The clinical relevance of the interplay between DPP-4i and BNP/NT-proBNP levels has emerged after publication of the results of SAVOR-TIMI trial, wherein patients treated with the DPP-4i saxagliptin exhibited a significant 27% excess risk of hospitalization for HF compared to placebo [19, 29]. Meta-analyses of randomized controlled trials were unable to rule out the concern that DPP-4i therapy may favour HF [4, 5]. Real-world data did not confirm an association between DPP-4i and hospitalization for HF [30, 31], nor show adverse prognosis in HF patients treated with DPP-4i [32, 33]. Furthermore, the eventual mechanisms remain elusive. In the SAVOR-TIMI trial, the risk of HF associated with saxagliptin therapy was almost exclusively observed in patients with a baseline NT-proBNP level within the most elevated quartile [19]. During a follow-up of about 2 years, NT-proBNP levels increased in both the placebo and saxagliptin group, but the increase was slightly blunted by saxagliptin [19]. The relevance of this finding is limited because exceeding HF cases in saxagliptin-treated patients were observed only in the first 6 months of therapy [19]. In another placebo-controlled trial conducted on T2D patients after an acute coronary event, the DPP-4i alogliptin was associated with a non-significant increase in the risk of hospitalization for HF [34]. During an average 1.5 year follow-up, NT-proBNP concentrations decreased significantly and similarly in the two groups [20]. Our study shows for the first time that BNP and NT-proBNP are not directly affected by DPP-4i because no acute effect was detected. This suggests that the observed changes in NT-proBNP over the long run most likely reflect the natural history of HF, rather than effects of therapy.

Chronic kidney disease is a one of the strongest risk factors for HF [24]. As BNP and NT-proBNP levels were higher in CKD patients, the amplitude of their excursions after DPP-4i or placebo was also larger.

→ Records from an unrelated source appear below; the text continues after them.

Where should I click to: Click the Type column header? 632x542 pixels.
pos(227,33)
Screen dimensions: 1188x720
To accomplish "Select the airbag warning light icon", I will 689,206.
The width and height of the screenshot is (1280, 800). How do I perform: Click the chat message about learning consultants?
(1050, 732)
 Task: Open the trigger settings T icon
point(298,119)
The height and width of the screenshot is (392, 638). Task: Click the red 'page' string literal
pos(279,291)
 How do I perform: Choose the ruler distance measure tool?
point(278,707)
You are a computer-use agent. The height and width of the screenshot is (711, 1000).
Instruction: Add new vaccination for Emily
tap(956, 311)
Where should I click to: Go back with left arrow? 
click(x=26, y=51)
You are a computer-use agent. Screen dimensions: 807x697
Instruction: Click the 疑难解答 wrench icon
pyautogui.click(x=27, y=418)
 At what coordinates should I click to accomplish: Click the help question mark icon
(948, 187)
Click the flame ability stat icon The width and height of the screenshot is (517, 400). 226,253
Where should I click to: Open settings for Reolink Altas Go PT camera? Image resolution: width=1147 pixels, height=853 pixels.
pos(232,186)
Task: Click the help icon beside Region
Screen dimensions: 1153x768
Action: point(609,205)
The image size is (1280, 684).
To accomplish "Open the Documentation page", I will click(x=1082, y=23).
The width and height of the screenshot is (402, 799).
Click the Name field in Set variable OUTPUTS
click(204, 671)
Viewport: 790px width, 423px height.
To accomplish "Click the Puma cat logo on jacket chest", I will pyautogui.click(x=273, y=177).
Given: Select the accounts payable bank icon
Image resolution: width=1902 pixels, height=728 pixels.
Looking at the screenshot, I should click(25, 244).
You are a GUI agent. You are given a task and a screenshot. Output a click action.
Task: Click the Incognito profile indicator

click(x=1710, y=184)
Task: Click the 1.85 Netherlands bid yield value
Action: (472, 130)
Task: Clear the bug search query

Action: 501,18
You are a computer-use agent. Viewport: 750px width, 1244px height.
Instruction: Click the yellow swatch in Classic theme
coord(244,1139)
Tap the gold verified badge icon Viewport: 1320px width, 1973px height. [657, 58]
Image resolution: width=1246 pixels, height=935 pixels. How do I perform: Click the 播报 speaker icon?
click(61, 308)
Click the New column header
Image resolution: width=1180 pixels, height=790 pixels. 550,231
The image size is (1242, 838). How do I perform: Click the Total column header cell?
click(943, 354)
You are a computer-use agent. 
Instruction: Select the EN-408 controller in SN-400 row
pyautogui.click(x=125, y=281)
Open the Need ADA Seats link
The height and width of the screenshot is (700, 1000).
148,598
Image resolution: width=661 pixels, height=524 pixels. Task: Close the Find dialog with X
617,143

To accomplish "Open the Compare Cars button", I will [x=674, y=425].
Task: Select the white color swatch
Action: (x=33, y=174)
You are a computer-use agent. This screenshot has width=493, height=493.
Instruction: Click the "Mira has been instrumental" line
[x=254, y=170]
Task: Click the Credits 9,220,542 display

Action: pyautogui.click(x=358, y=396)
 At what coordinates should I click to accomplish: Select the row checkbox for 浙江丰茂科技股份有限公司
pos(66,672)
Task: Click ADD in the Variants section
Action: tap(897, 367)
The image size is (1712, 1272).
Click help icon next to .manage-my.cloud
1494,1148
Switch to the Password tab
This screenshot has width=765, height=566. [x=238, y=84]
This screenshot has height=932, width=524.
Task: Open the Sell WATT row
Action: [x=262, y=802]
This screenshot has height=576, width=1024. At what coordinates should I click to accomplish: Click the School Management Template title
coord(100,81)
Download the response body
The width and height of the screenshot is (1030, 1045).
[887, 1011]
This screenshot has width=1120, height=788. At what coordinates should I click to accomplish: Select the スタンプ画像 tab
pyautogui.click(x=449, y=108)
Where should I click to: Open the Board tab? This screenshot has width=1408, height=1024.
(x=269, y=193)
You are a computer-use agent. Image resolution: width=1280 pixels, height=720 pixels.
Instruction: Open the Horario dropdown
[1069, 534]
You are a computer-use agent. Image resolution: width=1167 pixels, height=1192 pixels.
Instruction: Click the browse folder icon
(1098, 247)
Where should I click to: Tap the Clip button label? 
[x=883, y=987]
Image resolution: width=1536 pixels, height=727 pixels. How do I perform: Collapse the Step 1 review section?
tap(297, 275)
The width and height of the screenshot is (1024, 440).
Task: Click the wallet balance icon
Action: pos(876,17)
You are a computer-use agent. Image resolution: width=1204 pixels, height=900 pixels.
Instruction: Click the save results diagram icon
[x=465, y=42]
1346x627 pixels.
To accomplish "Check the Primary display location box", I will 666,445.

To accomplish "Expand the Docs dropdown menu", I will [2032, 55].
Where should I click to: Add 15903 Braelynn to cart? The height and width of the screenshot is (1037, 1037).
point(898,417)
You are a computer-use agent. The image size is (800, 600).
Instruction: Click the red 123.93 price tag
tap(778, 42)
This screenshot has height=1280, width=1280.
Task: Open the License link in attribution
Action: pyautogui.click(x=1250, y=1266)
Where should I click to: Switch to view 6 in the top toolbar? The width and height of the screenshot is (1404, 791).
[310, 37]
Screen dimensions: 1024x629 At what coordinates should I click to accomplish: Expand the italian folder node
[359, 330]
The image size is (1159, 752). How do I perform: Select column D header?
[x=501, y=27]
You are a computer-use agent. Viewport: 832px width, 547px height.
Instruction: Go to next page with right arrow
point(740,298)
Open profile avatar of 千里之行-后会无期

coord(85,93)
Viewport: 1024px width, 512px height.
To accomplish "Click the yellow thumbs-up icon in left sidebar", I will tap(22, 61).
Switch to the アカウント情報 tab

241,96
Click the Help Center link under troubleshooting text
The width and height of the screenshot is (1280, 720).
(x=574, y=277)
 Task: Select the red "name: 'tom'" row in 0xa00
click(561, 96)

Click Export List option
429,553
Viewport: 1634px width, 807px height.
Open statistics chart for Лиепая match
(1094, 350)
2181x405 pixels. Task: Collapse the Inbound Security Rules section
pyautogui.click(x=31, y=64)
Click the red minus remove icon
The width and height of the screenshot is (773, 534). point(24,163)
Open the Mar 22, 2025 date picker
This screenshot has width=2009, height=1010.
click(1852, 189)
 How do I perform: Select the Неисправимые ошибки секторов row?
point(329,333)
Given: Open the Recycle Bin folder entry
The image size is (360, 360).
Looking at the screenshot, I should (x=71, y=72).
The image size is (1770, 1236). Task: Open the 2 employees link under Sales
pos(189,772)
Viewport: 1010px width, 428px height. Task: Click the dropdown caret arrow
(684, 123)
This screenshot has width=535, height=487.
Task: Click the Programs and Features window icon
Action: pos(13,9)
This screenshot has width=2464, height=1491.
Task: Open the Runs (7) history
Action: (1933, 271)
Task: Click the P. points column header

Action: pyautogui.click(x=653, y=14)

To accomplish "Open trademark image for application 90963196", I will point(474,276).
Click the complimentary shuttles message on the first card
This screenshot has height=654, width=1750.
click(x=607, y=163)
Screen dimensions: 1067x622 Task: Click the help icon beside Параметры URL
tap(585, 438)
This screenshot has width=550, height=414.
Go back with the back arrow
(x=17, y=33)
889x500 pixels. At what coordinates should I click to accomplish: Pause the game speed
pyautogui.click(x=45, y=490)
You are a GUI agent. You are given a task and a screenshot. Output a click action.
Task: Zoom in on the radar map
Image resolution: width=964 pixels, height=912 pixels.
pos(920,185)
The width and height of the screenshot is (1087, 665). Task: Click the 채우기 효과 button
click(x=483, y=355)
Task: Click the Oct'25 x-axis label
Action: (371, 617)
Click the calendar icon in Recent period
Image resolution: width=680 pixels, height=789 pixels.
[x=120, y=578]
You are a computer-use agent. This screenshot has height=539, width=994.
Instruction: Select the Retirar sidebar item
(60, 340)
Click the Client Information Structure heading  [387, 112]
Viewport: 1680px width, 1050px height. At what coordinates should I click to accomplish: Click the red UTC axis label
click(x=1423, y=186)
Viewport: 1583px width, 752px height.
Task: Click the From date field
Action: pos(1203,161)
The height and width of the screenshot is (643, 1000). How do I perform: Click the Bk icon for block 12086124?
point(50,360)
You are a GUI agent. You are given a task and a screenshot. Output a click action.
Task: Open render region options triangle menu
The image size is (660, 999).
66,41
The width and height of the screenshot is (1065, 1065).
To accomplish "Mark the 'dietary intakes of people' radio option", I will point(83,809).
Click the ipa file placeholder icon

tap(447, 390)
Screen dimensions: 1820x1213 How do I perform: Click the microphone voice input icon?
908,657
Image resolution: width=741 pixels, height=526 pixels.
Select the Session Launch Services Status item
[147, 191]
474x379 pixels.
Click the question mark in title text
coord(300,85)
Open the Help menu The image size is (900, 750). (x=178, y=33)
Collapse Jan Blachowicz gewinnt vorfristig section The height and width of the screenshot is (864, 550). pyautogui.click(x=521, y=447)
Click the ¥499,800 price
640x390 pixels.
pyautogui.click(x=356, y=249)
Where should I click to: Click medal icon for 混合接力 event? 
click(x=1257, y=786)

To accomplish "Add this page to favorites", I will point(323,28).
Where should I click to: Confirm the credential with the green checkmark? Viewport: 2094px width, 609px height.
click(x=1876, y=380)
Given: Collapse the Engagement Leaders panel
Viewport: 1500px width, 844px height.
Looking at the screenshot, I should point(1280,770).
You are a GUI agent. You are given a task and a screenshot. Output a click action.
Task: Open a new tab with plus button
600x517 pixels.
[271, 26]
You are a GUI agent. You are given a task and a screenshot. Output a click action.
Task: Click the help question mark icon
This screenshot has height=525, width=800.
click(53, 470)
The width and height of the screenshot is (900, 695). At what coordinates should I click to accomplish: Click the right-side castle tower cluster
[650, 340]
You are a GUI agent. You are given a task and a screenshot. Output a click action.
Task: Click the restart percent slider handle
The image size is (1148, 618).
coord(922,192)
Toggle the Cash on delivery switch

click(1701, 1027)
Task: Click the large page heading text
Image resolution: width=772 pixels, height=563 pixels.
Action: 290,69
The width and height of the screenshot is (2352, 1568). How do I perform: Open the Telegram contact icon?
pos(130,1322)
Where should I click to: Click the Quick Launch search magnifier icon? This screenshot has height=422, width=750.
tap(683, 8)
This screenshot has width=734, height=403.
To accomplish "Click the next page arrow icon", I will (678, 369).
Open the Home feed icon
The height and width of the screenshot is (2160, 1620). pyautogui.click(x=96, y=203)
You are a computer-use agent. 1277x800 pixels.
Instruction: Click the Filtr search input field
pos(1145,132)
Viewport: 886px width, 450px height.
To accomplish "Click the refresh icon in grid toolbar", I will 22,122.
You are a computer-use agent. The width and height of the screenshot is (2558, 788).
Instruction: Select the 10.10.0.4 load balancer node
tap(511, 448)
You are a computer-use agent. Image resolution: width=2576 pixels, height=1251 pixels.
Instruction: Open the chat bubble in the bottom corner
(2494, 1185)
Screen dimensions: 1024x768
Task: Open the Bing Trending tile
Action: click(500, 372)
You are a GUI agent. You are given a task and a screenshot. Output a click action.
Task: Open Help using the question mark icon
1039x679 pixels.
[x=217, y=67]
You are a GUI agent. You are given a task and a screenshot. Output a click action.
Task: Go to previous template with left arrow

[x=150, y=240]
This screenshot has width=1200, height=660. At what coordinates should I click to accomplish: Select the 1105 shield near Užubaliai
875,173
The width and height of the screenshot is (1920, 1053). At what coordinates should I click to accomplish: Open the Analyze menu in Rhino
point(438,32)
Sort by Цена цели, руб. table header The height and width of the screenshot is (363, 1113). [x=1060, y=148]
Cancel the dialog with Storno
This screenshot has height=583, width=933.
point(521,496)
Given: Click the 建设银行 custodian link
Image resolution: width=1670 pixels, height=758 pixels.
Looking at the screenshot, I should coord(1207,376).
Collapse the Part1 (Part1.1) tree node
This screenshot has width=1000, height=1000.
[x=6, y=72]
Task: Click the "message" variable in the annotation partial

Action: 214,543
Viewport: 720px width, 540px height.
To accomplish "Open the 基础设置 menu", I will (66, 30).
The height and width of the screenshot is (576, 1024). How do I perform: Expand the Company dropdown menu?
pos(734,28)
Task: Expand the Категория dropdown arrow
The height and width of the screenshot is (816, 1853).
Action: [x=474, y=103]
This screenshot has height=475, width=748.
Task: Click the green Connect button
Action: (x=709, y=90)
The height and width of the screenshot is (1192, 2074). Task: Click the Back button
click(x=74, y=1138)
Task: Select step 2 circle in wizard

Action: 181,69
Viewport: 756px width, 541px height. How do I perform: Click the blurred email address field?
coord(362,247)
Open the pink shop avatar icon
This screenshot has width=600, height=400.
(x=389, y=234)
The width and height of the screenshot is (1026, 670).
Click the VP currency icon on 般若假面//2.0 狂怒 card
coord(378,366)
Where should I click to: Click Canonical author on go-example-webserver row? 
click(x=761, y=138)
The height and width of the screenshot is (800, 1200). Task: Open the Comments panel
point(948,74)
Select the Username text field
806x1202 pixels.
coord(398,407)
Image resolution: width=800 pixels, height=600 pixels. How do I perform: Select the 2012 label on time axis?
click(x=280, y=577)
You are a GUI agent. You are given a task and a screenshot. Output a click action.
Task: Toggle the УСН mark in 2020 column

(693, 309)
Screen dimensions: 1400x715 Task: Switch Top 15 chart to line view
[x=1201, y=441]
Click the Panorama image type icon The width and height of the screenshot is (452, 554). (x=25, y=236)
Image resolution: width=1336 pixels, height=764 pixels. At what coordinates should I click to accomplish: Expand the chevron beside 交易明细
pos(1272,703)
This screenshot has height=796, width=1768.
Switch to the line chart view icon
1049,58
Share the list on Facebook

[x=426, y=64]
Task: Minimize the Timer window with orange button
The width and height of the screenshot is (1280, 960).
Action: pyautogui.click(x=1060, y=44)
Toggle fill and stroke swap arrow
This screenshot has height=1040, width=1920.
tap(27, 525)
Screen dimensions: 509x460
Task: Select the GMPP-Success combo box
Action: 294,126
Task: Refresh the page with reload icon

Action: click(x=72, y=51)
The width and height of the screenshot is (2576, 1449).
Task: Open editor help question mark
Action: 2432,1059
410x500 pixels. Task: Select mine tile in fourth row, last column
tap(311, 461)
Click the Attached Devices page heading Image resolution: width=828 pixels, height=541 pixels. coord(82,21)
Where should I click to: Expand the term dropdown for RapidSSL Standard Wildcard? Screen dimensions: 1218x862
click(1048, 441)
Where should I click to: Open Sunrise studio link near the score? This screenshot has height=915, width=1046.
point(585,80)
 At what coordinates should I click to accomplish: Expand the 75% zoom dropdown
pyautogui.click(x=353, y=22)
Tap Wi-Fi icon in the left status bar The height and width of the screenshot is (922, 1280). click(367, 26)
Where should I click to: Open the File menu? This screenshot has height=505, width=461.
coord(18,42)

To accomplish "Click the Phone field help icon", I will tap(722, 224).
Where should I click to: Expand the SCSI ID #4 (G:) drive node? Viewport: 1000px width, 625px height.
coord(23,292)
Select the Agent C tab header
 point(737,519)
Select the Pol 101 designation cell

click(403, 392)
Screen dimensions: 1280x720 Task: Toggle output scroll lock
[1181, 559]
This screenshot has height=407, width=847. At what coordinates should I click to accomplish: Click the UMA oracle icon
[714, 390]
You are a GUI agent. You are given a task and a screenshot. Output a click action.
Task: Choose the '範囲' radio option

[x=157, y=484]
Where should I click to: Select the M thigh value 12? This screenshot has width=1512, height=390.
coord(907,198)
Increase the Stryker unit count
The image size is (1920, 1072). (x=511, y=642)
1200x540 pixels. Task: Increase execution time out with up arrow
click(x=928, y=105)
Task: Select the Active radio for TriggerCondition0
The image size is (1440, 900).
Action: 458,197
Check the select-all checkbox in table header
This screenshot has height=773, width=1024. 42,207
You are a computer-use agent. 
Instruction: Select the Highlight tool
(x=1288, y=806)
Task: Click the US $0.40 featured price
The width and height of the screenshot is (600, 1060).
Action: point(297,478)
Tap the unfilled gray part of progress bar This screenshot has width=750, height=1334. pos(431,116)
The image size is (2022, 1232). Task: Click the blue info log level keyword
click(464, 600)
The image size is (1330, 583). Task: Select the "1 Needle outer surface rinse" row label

Although consistent with a study showing that linagliptin decreased BNP in an experimental model of uremic cardiomyopathy [35], the modest placebo-subtracted effect of DPP-4i on NT-proBNP reduction we observe in CKD patients had very low statistical power, was no longer significant after adjusting for multiple testing, and is unlikely to be of any clinical meaning, as NT-proBNP is not biologically active.

The present study has limitations inherent to the small sample size, the fact that a minority of patients had CKD, thereby lowering power in this subgroup, and the lack of data in patients with decompensated HF. Finally, more subtle changes in BNP and NT-proBNP induced by DPP-4i may have been missed, since the study was powered for a minimal detectable change of 22 and 24%, respectively. Since clinical-grade commercially available immuno-assays do not distinguish the intact and cleaved forms of BNP and NT-proBNP, our data provide no clear indication of whether DPP-4i interferes with the in vivo processing of the two peptides, and whether it intervenes in the pathophysiology of HF. However, any eventual significant change in the relative proportion of BNP1–32 and BNP3–32 or in the proportion of NT-proBNP1–76 and NT-proBNP3–76 induced by DPP-4i may nonetheless result in modifications of immune-reactive (total) BNP and NT-proBNP levels, respectively. This has been shown for GLP-1 and SDF-1α [21], possibly reflecting compensatory secretion and/or changes in sequential cleavage by different peptidases. Furthermore, experimental studies suggest that linagliptin exerts favourable effects on ischemia–reperfusion injury [36], which in the long-term can translate into protection from HF.

Conclusion

Although exact discrimination of the various proBNP-derived peptides will require sophisticated, time consuming and costly mass spectrometric approaches [15], data obtained with diagnostic assays indicate that DPP-4i has no clinically appreciable effects on BNP and NT-proBNP. Further studies will be needed to dissect whether DPP-4i interferes with the biological action of BNP and whether this is linked to HF risk in patients with T2D.